Mr Harvie says the public mood is behind the change and Scots don’t want to see people prosecuted for helping a terminally ill person end their suffering.
The change will allow Scots who are dying and find their quality of life “unacceptable” to request a lethal cocktail of drugs from a pharmacist to end their own lives.
The take-up level in Scotland is likely to be “relatively low” based on other parts of the world which have adopted the change, he said.
“The projection in the accompanying documents that were produced by Margo MacDonald on the bill’s introduction suggest something in the region of 80 per year,” Mr Harvie told Holyrood’s health committee.
“We can’t be crystal ball gazers on a matter like that, it’s pretty clear that’s comparable with the take up in other jurisdictions. It remains a very low proportion of overall deaths.”
But Mr Harvie urged MSPs not to focus too heavily on the numbers of uptake. “If we believe in the basic principle of empowering individuals to take decisions about their own lives, then we shouldn’t be in a position of telling them they’ve made the wrong choice,” he said.

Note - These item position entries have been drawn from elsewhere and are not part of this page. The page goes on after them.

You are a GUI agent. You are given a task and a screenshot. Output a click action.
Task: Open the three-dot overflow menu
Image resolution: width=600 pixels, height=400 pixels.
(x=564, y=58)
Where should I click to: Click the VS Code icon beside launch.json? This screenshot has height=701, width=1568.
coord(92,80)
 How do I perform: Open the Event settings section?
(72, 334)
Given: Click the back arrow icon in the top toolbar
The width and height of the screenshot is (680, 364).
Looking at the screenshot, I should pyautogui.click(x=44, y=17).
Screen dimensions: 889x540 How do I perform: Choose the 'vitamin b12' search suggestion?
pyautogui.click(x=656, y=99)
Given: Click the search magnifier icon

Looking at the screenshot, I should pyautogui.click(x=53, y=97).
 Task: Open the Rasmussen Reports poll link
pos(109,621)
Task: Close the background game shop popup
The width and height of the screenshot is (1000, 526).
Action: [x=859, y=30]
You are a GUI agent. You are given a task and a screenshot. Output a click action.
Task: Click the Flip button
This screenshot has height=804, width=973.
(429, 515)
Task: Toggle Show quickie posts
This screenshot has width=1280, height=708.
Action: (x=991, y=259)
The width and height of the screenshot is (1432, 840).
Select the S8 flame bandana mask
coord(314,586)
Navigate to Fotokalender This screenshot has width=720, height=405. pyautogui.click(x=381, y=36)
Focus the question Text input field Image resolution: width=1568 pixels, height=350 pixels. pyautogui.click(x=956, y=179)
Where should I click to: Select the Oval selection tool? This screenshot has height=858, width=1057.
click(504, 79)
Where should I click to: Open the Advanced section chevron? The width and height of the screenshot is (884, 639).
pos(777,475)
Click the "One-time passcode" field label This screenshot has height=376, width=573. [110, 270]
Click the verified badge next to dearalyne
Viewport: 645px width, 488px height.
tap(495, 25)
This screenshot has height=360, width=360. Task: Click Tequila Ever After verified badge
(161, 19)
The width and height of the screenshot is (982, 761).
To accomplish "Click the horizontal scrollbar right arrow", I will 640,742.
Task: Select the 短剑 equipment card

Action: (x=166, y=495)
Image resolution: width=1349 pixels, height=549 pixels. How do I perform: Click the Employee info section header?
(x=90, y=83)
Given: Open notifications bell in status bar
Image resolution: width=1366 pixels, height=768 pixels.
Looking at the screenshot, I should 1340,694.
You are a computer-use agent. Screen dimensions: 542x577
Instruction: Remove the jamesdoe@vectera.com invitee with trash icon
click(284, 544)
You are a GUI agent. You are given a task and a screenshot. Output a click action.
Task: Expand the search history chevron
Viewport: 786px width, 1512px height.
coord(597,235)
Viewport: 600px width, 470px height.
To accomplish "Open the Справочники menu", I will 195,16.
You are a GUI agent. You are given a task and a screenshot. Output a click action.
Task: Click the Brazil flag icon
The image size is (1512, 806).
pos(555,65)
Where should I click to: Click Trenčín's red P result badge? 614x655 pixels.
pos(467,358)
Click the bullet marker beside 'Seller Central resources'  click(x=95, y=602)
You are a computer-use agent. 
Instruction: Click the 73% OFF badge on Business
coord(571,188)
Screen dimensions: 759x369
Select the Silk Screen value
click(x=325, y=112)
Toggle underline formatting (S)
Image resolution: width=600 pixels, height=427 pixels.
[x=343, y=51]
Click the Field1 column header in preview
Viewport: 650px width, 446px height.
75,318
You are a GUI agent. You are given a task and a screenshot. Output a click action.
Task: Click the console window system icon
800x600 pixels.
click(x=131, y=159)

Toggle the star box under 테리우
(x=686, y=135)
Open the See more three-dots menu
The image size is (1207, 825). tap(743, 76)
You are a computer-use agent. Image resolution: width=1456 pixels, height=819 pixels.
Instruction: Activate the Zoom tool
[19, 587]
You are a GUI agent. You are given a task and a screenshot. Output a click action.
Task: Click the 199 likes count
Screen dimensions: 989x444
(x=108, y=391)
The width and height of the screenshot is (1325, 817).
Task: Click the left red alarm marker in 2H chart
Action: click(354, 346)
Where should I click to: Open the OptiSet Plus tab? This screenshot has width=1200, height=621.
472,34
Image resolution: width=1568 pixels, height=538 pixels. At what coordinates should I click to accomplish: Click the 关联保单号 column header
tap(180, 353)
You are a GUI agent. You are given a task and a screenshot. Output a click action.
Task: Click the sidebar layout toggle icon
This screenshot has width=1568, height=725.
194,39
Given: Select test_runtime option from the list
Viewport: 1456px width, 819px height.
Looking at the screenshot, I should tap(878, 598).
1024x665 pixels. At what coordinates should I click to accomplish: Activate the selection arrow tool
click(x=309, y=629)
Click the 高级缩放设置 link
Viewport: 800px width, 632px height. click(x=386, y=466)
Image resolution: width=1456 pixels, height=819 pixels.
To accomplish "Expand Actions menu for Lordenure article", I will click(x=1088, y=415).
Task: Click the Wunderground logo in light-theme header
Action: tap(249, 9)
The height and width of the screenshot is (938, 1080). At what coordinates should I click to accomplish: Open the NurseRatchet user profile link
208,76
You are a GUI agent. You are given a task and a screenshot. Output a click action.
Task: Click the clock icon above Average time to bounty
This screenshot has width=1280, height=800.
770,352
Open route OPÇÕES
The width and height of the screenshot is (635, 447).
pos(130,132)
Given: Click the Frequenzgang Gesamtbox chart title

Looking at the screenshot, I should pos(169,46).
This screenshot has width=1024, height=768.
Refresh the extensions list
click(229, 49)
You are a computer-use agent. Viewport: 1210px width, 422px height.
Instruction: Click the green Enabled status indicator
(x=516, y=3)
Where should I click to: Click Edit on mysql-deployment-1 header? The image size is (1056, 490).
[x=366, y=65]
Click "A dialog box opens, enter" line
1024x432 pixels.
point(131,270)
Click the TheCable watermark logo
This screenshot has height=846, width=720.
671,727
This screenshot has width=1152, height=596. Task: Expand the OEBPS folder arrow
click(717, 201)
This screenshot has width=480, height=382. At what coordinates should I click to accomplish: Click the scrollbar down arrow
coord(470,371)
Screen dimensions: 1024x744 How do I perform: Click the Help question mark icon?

But he added that many stricken Scots are already resorting to making their own arrangements for suicide away from the authorities. “Statistics show there are probably somewhere in the region of 50 suicides of terminally people a year at present,” he said.
“That’s a matter which should concern and distress us all.”
MSPs on Holyrood’s health committee will now decide whether to back the general principles of bill, before Parliament votes on allowing it to proceed.
Supporters of the legislation held a rally outside the Scottish Parliament yesterday before Mr Harvie’s appearance.
A new poll published by campaign group My Life, My Death, My Choice found that 28 per cent of people would be more likely to vote for their MSP if they back the bill, with 8 per cent less likely.
Bob Scott, spokesman for My Life, My Death, My Choice, said the poll demonstrated “incredible public support” for the legislation.
He said: “The Scottish electorate are clearly willing to back this bill with their voices as well as their actions at the ballot box.”
But Dr Gordon Macdonald, parliamentary officer with the Care for Scotland Christian charity, called on Mr Harvie to withdraw the “poorly written, badly constructed” bill.